There’s a lot to unpack sociologically here but I’m saving it for future scrutiny, from Zvi Mowshowitz’s AI newsletter. I suspect the kernel of truth in this is that the internally consistent use of domain specific terminology rapidly establishes the context which your prompt is inquiring into.
The Art of the Super Prompt
Normius proposes that ChatGPT is effectively estimating how smart you are, so sound smarter and you get a smarter response.
Normius: p sure chatgpt does an estimate of ur iq and bases its response choice on that at least partially, Just saying it will treat me like a piece of shit until I drop a buzzword then it knows I’m at least like 110. Then I put a certain combo of words that no one else has ever said in the history of the world and it’s like “ohhh okay here’s what you wanted.” It’s literally qualia mining lol chat be like “insert another quarter.” Btw this isn’t that hard you probably do it every day but that’s what mines better seeds.
This isn’t specific to intelligence, a token predictor will vibe off of all vibes and match. Intelligence is only a special case.
A key to good prompting is to make the LLM think you are competent and can tell if the answer is right.
Nomius: Pretty sure chatgpt does an estimate of your IQ and bases its response choice on that at least partially.
Riley Goodside: That’s known as “sandbagging” and there’s evidence for it — Anthropic found LLM base models give you worse answers if you use a prompt that implies you’re unskilled and unable to tell if the answer is right.
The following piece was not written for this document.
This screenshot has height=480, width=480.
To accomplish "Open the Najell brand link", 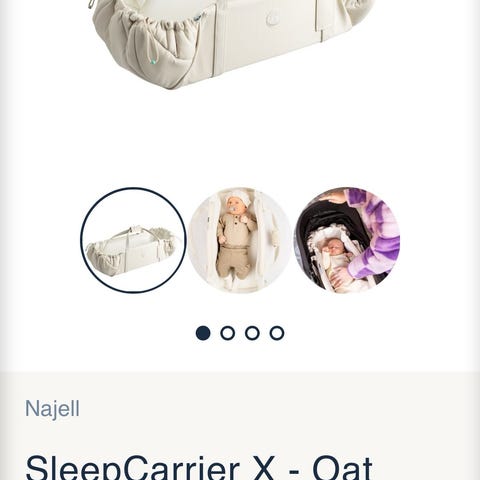I will point(52,409).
Quotes Anthropic Paper from 2022: PMs used for RL training appear to incentivize sandbagging for certain groups of users. Overall, larger models appear to give less accurate answers when the user they are speaking with clearly indicates that they are less able to evaluate the answers (if in a caricatured or stereotyped way). Our results suggest that models trained with current methods may cease to provide accurate answers, as we use models to answer questions where humans are increasingly less effective at supervising models. Our findings back up those from §4 and further support the need for methods to scale our ability to supervise AI systems as they grow more capable.
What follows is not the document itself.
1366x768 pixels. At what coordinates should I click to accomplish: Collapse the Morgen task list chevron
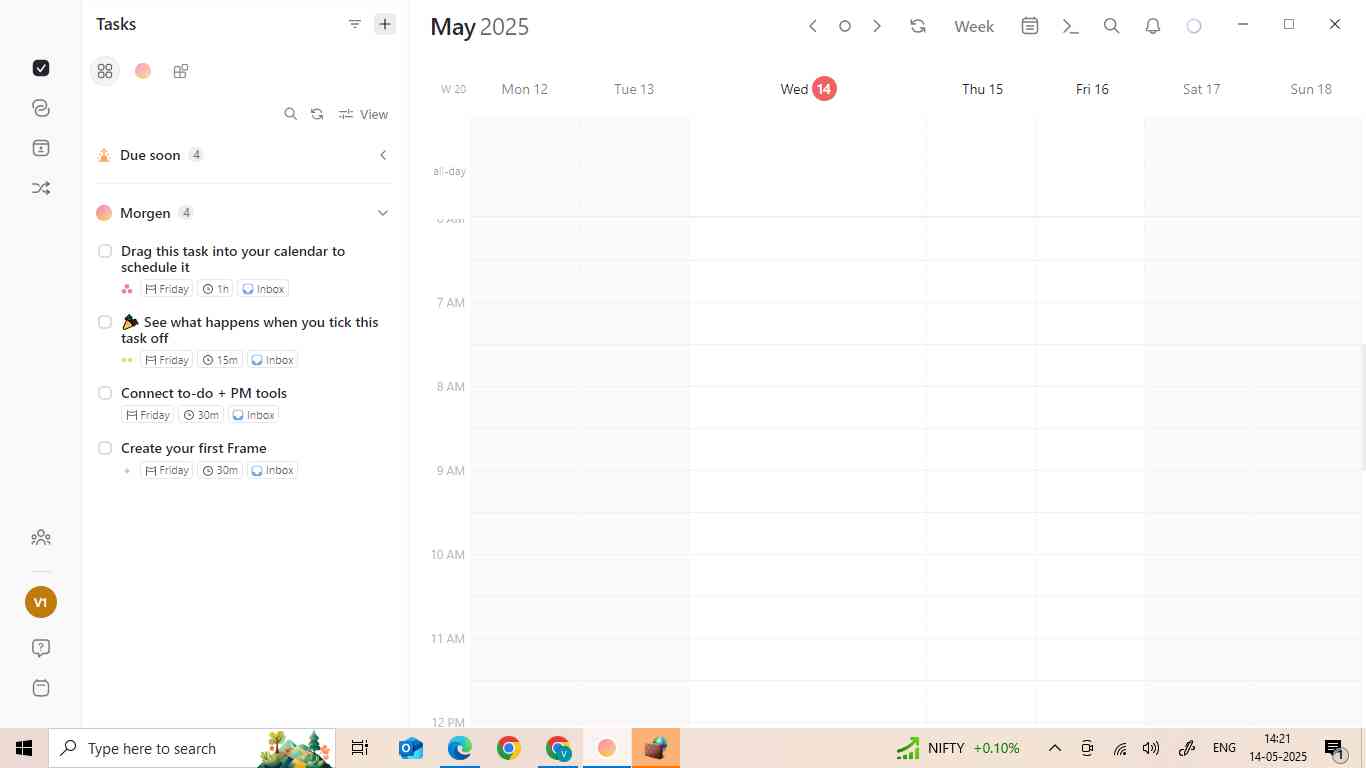383,213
Janus: Good writing is absolutely instrumental to getting “smart” responses from base models. The upper bounds of good writing are unprobed by humankind, let alone prompt engineers. I use LLMs to bootstrap writing quality and haven’t hit diminishing returns in simulacra intelligence.
It’s not just a matter of making the model *believe* that the writer is smart. The text has to both evidence capability and initialize a word-automaton that runs effectively on the model’s substrate. “Chain-of-thought” addresses the latter requirement.
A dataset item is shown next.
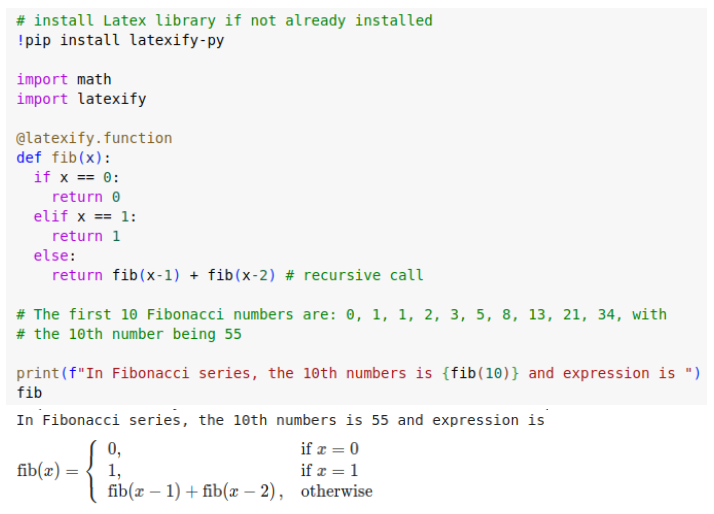
Task: Click the pip install latexify-py line
Action: click(120, 41)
Effective writing coordinates consecutive movements in a reader’s mind, each word shifting their imagination into the right position to receive the next, entraining them to a virtual reality. Effective writing for GPTs is different than for humans, but there’s a lot of overlap.
If the AI tool you are using is open source, you can dig into the code and extract the prompts that are doing the work. In the example, there’s a role, goal, clearly defined input and output, a stated expectation of revisions and then an input-output pattern. At some point I need to stop being lazy and start generating a store of better prompts.
Whereas Square here confirms they use over 3,000 tokens of context prior to every query.